Inspired by probabilistic models of human cognition (e.g., Chater et al., 2006; Tenenbaum & Griffiths, 2001, work by Verma & Rao (2005), Baker et al. (2009; 2011), and Rafferty et al. (2015) formalized the understanding of others’ beliefs, desires, and intentions as an instance of Bayesian reasoning within a partially observable Markov decision process (POMDP). Within this framework, an observer engages in inverse planning—inverting the observer’s own process of generating an action policy based on its beliefs and desires—in order to reason about the unobserved internal states that give rise to an agent’s behaviours. These models have been extended to account for both children’s and adults’ commonsense reasoning that others will act according to a naive form of expected utility, maximizing expected rewards and minimizing costs (Jara-Ettinger et al., 2016; 2020; Lucas et al., 2014). Within this broader framework, ToM can be thought of as equivalent to inverse reinforcement learning (IRL; Jara-Ettinger, 2019; Ruiz-Serra & Harr´e, 2023), recovering an agent’s reward structure from actions that are assumed to be generated by an optimal policy given the agent’s beliefs.

An overview of the architecture of the LAIP model is presented in Figure 1 (see also Algorithm 1 in Appendix A.1). Broadly, the model conducts Bayesian inverse planning to reason about a target agent’s preferences given its action. After first generating a prior belief over possible hypotheses regarding the agent’s preferences, the LLM observes the agent’s situation and its observation of the environment at each time step of a task. Then, the LLM simulates the agent’s perspective on the task, generating reasoning about the agent’s likely choices given the state. From this reasoning, it generates the likelihood of different possible actions under each of these hypotheses. After the agent acts, the LLM updates the posterior distribution over hypotheses given the action chosen by the agent.

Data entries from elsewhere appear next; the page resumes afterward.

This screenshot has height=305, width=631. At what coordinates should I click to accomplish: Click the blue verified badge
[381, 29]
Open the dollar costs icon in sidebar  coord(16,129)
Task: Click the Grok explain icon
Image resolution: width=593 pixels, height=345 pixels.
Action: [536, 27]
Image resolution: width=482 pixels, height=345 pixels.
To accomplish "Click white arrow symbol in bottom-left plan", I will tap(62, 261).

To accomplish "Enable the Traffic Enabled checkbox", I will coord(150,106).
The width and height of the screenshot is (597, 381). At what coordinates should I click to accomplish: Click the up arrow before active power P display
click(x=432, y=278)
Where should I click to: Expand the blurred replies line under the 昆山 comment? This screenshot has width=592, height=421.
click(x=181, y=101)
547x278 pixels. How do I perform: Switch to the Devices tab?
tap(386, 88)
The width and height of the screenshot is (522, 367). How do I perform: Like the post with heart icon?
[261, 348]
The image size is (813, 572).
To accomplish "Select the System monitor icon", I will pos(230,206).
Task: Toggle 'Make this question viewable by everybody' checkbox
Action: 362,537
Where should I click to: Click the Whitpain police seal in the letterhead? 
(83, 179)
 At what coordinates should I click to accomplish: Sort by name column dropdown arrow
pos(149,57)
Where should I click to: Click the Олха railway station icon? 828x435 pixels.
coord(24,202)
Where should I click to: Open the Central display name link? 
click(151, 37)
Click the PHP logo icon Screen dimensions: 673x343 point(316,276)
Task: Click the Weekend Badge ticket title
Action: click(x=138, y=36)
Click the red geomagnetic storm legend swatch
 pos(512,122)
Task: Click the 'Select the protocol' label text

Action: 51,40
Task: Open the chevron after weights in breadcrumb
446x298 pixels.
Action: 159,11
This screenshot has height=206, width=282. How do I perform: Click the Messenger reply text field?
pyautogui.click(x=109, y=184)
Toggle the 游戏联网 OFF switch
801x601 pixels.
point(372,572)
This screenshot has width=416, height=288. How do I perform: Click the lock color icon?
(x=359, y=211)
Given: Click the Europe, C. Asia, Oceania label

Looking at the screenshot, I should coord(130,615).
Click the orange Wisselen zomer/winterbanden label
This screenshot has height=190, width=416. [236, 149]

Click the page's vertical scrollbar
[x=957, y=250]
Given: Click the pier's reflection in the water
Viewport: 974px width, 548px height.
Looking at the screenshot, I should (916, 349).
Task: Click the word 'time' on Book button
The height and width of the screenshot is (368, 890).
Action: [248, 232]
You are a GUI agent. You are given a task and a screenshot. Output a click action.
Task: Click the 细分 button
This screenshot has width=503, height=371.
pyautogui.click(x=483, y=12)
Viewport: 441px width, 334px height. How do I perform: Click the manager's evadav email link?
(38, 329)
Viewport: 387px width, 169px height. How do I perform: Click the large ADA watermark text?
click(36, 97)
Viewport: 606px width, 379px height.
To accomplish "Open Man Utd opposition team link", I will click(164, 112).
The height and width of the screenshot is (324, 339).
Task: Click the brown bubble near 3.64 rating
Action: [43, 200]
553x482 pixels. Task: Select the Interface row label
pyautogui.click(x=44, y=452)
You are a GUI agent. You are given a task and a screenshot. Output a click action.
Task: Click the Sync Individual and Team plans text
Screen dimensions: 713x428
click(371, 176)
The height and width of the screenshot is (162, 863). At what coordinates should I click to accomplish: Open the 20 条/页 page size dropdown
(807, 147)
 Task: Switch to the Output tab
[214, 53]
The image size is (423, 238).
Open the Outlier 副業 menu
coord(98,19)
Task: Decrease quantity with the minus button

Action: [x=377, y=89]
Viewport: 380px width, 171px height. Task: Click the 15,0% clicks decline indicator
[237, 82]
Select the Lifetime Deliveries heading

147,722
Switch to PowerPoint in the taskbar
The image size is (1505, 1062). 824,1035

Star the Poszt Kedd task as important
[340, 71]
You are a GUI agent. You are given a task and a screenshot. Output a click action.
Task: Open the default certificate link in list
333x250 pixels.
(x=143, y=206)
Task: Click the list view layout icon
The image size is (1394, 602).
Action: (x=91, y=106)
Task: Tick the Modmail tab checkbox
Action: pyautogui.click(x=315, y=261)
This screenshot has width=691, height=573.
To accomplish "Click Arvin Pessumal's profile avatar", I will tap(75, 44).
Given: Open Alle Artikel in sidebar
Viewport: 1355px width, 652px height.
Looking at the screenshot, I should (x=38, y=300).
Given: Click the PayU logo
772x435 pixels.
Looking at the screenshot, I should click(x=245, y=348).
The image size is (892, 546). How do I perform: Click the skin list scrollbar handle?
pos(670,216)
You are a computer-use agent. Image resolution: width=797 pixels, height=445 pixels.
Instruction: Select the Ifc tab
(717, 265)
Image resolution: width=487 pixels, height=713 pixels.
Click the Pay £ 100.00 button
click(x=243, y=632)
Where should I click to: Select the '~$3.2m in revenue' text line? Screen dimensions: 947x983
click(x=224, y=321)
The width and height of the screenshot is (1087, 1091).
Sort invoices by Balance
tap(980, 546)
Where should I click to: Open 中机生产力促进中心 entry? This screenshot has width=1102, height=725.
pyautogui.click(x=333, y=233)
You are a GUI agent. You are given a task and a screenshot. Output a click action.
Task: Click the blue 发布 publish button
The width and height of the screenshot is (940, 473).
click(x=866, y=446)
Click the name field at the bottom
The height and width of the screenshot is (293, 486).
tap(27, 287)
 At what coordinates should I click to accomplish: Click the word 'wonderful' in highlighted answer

When the Japanese restaurant is closed, the agent’s actions are consistent with a strong preference for the Japanese restaurant, followed by the Chinese restaurant, followed by the Mexican restaurant. Since the agent is not able to observe whether the Japanese restaurant is open until reaching Room 3, the agent moving away from the Japanese restaurant after observing that it is closed does not have a bearing on the agent’s perceived preferences, while the fact that it moves towards the Chinese restaurant afterward indicates a preference for the Chinese restaurant over the Mexican restaurant. However, when the Japanese restaurant is open, the agent’s actions are not consistent with any strong preference hierarchy, and may reflect weak or inconsistent preferences. Thus, a model reasoning about the agent’s preferences based on its actions and a representation of the agent’s belief states should infer a strong preference for the Japanese restaurant based on the agent’s policy.